> _EXERCÍCIOS PROPOSTOS_:
1. Responda às perguntas a seguir com base no texto sobre Torto arado.
(a) Por quem é narrada a terceira parte do livro?
(b) Em que período da história do Brasil se concentra o enredo?
(c) Qual é o nome da avó cuja faca amputou a língua de uma das meninas?
2. Extraia do texto sobre Torto arado o trecho que vai de "Embora nenhum dos" até "trabalho dos bibliotecários.".
3. Com base no texto sobre Torto arado, explique em uma a três frases por que a escravidão ainda marca as relações de trabalho e de afeto da trama.
======== TRECHO APRESENTADO
Torto arado, publicado pela Editora Todavia em 19, é um romance de Itamar Vieira Junior narrado por 2 meninas negras, Bibiana e Belonísia.

Cada uma tem a palavra em uma parte do livro, sendo a terceira, a culminância, narrada por um “encantado”.

O enredo gira em torno das relações de trabalho no campo pós escravidão no Brasil, mais precisamente na primeira metade do século 20.

Contudo, as relações que dão lastro à trama se articulam a toda vez com a escravidão. Ela é ainda uma questão não superada, como continuará sendo ainda hoje, a assombrar o presente dos personagens e seus projetos de futuro.

Dito de outra maneira, as relações que se tramam, de trabalho e de afeto, são em parte o resultado dos processos sociais da escravidão, ainda vigentes, mas numa configuração nova erigida por sob as bases econômicas da velha e sem alterar sua substância.

Embora nenhum dos personagens pareçam ter sido escravos, a memória da escravidão, como em toda literatura negra, é sempre atual.

Em resumo, Torto arado é um romance regionalista negro, pra dar um pouco de sossego ao leitor e facilitar o trabalho dos bibliotecários.

Um acontecimento definidor move a trama, a amputação acidental (acidental?) da língua de uma das meninas pela faca da avó, Donana, cuja consequência imediata será estabelecer um novo tipo de relação entre as irmãs e seu em torno.

Dali pra frente, Bibiana conta, “uma seria a voz da outra, reconfigura as “sensibilidades” e a produção de sentidos que as cerca, como a nova capacidade de ler os olhos e os gestos da irmã: “seríamos as iguais. A que emprestaria a voz teria que percorrer com a visão os sinais do corpo da que emudeceu. A que emudeceu teria que ter a capacidade de transmitir com gestos largos e também vibrações mínimas as expressões que gostaria de comunicar”.

O que define a união delas é o corte, a ferida, a cicatriz, e sua inegociável produção de linguagem.

Bibiana continua: “Foi assim que me tornei parte de Belonísia, da mesma forma que ela se tornou parte de mim. Foi assim que crescemos, aprendemos a roçar, observamos as rezas de nossos pais, cuidamos dos irmãos mais novos. Foi assim que vimos os anos passarem e nos sentimos quase siamesas ao dividir o mesmo órgão para produzir os sons que manifestam o que precisávamos ser”.
================
======== DADOS
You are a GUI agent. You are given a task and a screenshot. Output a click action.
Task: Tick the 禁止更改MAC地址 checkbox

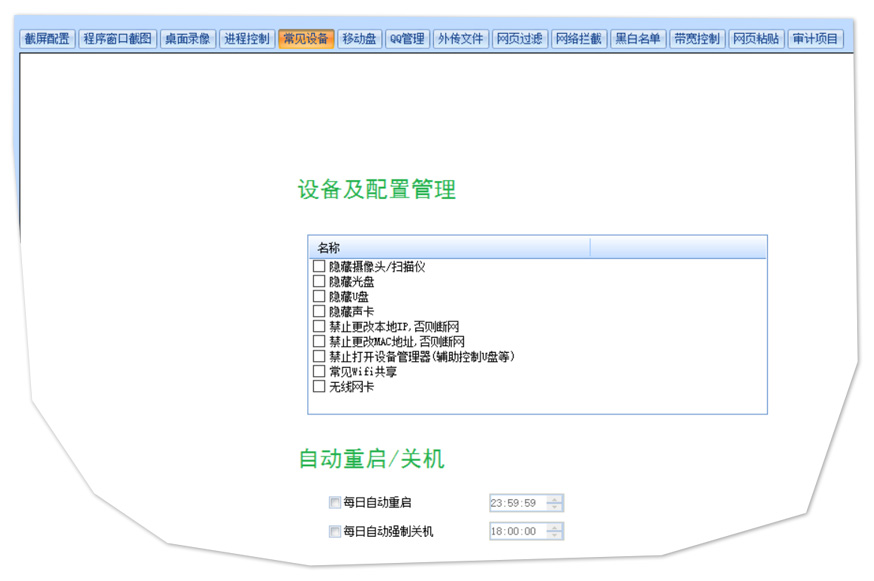(x=319, y=342)
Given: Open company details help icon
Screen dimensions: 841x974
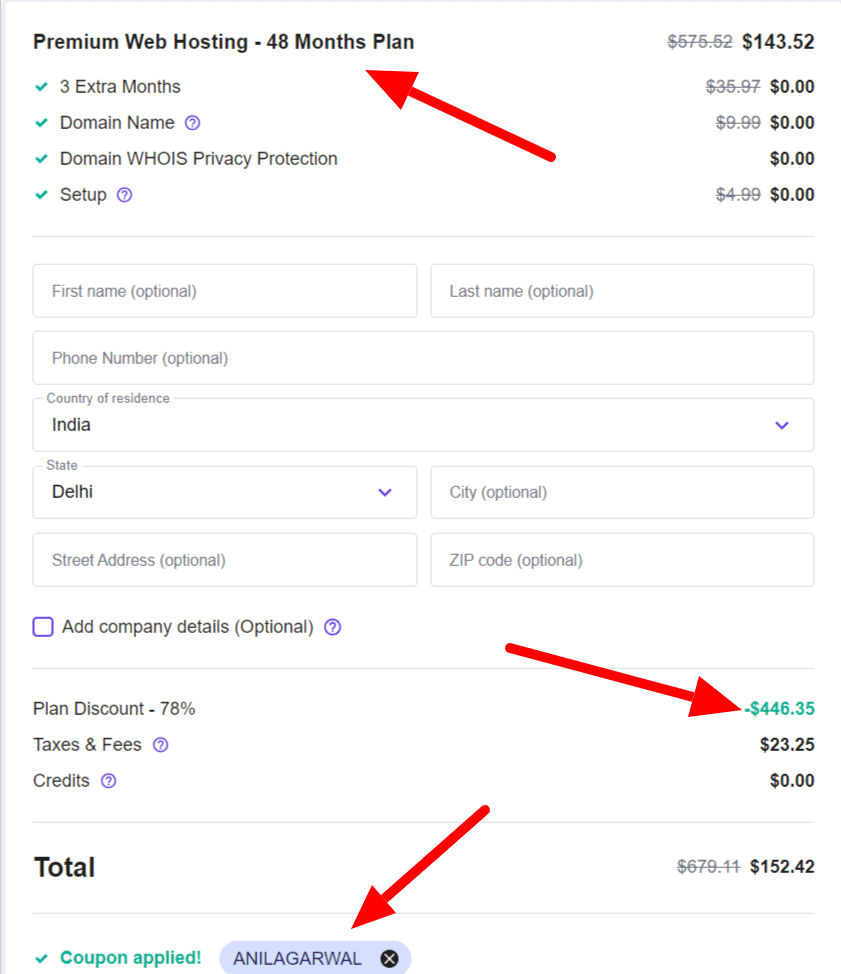Looking at the screenshot, I should point(330,627).
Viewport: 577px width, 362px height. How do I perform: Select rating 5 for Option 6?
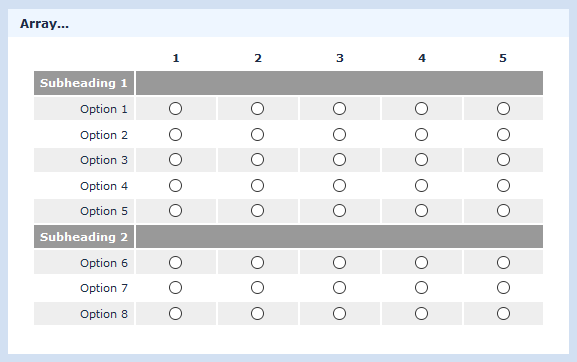click(x=503, y=263)
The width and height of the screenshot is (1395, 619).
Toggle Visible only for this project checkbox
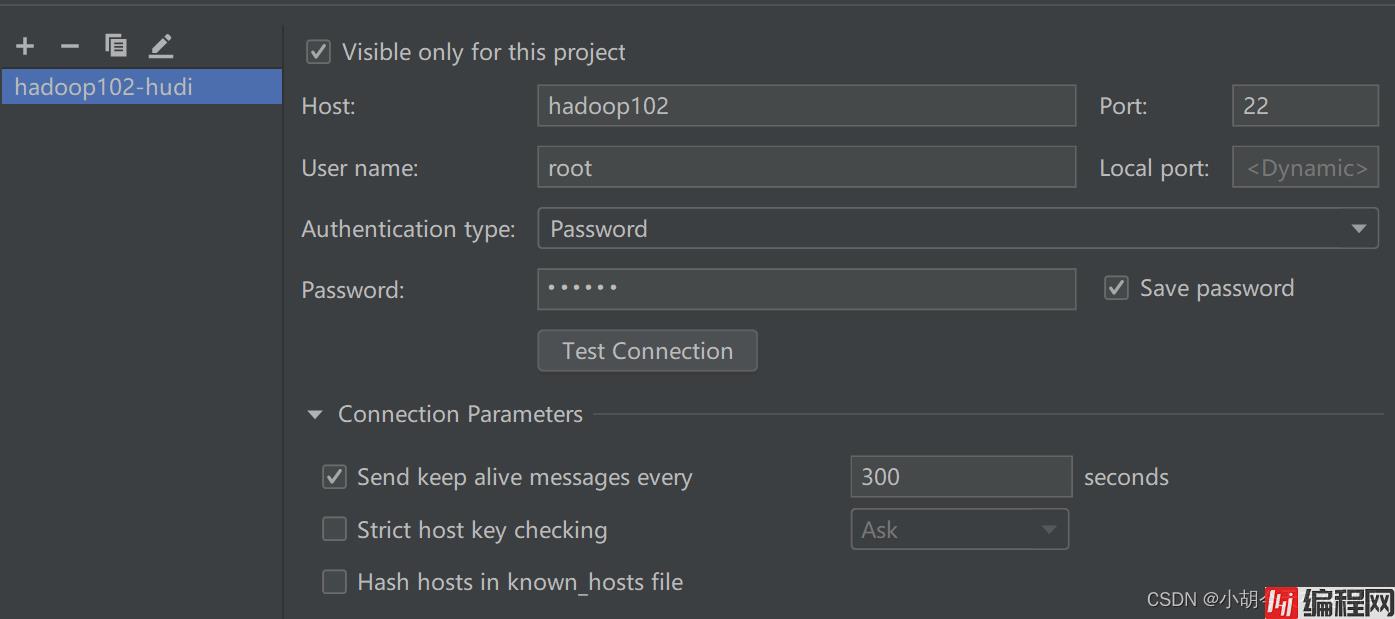318,52
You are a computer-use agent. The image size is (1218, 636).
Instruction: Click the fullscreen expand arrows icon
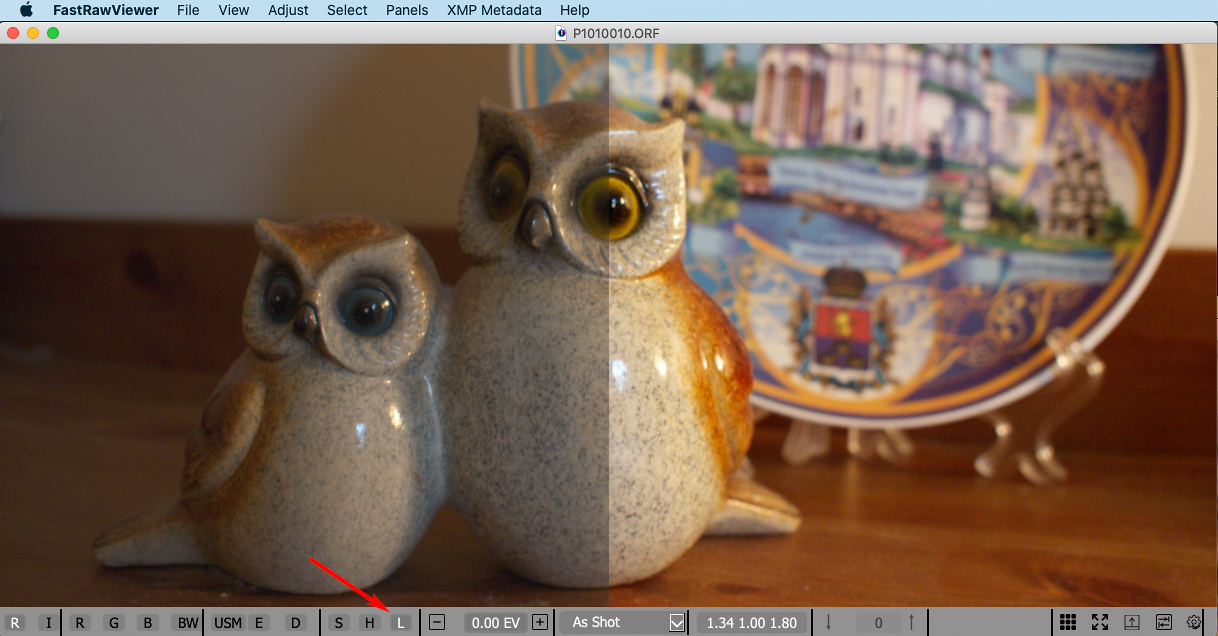pos(1100,622)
================
> _RESPOSTAS_:
1.
(a) A terceira parte é narrada por um “encantado”.
(b) O enredo se concentra na primeira metade do século 20.
(c) A avó se chama Donana.

2.
Embora nenhum dos personagens pareçam ter sido escravos, a memória da escravidão, como em toda literatura negra, é sempre atual.

Em resumo, Torto arado é um romance regionalista negro, pra dar um pouco de sossego ao leitor e facilitar o trabalho dos bibliotecários.

3. Essas relações são, em parte, o resultado dos processos sociais da escravidão, que ainda estão vigentes. Elas ganham uma configuração nova, erguida sobre as bases econômicas da velha, mas sem alterar sua substância.